Below are some records. Print exactly the lines between the one holding "Task: Select the r/youtube subreddit label" and the one holding "Task: Open the Calibri", inclusive, and nothing else.

#### Dataset excerpts:
= = = =

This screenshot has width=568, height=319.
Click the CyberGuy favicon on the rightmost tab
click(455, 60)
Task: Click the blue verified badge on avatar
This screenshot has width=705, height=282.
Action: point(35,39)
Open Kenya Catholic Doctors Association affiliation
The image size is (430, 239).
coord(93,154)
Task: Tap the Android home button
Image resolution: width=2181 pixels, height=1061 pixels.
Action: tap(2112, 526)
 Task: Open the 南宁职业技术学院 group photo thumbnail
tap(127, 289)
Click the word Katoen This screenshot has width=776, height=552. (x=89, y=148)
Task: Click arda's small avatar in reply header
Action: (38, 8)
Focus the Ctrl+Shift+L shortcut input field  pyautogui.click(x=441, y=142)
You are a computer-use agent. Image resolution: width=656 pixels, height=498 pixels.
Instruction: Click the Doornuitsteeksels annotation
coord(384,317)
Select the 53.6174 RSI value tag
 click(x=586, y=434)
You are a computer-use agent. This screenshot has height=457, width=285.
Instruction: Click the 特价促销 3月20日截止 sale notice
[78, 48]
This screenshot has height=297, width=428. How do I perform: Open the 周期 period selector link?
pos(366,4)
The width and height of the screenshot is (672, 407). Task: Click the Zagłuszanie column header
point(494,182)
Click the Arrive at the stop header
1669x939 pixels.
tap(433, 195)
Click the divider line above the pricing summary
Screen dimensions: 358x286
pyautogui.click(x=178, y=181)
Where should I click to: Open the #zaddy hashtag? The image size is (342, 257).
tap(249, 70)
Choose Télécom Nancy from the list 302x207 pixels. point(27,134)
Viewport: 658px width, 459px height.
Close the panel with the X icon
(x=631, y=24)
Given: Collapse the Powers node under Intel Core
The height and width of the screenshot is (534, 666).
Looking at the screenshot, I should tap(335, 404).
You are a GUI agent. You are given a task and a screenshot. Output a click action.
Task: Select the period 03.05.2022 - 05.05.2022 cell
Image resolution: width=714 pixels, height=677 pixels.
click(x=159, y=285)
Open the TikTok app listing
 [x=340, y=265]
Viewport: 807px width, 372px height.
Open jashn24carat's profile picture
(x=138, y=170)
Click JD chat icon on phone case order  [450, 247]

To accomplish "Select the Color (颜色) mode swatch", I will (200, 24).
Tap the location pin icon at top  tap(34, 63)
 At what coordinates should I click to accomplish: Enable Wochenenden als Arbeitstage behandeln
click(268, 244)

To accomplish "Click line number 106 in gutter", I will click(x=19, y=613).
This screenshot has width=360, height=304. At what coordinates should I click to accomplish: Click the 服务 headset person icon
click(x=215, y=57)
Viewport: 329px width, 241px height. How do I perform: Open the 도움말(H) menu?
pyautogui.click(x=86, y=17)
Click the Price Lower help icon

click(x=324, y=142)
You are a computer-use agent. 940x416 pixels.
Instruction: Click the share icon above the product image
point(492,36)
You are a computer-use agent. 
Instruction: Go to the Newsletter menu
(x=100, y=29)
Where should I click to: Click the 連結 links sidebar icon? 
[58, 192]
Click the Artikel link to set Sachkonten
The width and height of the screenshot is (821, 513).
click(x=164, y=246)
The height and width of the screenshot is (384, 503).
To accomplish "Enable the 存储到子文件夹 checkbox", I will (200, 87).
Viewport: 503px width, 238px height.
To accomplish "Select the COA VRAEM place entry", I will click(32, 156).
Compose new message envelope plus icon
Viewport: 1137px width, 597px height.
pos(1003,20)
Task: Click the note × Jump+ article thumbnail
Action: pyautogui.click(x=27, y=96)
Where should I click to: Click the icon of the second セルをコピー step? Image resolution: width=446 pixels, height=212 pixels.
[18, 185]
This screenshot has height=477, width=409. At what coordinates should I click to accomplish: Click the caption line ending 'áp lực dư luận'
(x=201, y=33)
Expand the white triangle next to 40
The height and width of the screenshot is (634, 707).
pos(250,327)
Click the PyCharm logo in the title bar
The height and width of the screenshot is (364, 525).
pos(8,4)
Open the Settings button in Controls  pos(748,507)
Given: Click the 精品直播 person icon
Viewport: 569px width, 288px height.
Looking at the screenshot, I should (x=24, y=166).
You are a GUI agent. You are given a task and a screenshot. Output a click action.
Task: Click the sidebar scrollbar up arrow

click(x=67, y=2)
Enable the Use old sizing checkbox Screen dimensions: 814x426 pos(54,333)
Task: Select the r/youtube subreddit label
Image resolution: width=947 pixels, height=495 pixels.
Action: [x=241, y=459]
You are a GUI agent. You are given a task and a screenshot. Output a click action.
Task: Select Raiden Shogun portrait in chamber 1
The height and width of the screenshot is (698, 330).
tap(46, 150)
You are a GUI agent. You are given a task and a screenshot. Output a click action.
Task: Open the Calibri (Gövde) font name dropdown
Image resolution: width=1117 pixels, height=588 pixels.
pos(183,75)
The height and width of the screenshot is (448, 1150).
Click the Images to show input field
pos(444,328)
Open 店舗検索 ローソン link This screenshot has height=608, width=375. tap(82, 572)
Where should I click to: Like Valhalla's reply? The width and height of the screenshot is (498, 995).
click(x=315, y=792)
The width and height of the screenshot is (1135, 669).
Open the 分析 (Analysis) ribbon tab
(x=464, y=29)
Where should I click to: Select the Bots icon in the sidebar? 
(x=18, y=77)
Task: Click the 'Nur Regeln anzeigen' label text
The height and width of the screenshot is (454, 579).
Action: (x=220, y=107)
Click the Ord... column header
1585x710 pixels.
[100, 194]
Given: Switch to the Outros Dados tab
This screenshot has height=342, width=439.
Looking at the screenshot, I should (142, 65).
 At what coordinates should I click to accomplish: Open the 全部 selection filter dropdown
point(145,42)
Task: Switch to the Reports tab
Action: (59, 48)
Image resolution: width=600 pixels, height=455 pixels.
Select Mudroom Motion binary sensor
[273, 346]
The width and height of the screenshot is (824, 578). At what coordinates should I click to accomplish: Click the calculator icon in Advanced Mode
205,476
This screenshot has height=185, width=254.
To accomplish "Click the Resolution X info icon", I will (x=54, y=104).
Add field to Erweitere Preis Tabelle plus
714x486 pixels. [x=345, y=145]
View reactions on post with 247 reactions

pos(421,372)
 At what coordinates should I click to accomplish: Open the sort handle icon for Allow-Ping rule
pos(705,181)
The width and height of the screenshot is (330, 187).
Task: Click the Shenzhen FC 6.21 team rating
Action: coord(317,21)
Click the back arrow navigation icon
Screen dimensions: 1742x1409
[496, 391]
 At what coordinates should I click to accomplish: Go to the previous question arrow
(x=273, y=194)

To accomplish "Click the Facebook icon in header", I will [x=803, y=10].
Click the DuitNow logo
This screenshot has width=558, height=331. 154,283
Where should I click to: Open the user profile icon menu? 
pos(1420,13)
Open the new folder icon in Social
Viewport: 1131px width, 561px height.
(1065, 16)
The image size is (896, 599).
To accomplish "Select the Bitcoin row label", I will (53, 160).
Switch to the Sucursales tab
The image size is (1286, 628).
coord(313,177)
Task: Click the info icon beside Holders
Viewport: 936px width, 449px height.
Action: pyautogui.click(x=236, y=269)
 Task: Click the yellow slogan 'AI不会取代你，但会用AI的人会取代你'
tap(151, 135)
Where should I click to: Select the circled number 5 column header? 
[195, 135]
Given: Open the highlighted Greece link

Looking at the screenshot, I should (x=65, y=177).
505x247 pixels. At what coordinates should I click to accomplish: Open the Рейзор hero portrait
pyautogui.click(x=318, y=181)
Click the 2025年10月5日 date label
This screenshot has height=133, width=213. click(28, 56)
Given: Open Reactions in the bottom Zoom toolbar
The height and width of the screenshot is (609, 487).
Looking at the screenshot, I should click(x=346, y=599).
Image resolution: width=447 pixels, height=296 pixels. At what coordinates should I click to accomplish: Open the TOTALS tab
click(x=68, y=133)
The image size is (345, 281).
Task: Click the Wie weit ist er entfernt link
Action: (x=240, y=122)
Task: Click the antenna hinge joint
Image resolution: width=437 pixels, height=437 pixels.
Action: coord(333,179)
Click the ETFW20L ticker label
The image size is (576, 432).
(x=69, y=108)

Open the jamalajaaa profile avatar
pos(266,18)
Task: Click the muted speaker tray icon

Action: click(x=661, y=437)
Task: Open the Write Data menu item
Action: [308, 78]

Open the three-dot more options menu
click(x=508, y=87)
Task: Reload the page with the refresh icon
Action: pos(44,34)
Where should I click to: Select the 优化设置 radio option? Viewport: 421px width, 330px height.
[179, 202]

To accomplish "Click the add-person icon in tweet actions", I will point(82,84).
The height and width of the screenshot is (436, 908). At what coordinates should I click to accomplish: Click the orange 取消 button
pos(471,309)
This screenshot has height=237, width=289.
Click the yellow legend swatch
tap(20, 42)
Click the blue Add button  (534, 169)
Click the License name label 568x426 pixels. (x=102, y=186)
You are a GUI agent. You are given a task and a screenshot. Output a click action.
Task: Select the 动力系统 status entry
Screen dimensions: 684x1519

= = = =

#### The answer:
Task: Select the r/youtube subreddit label
Image resolution: width=947 pixels, height=495 pixels.
Action: [x=241, y=459]
You are a GUI agent. You are given a task and a screenshot. Output a click action.
Task: Select Raiden Shogun portrait in chamber 1
The height and width of the screenshot is (698, 330).
tap(46, 150)
You are a GUI agent. You are given a task and a screenshot. Output a click action.
Task: Open the Calibri (Gövde) font name dropdown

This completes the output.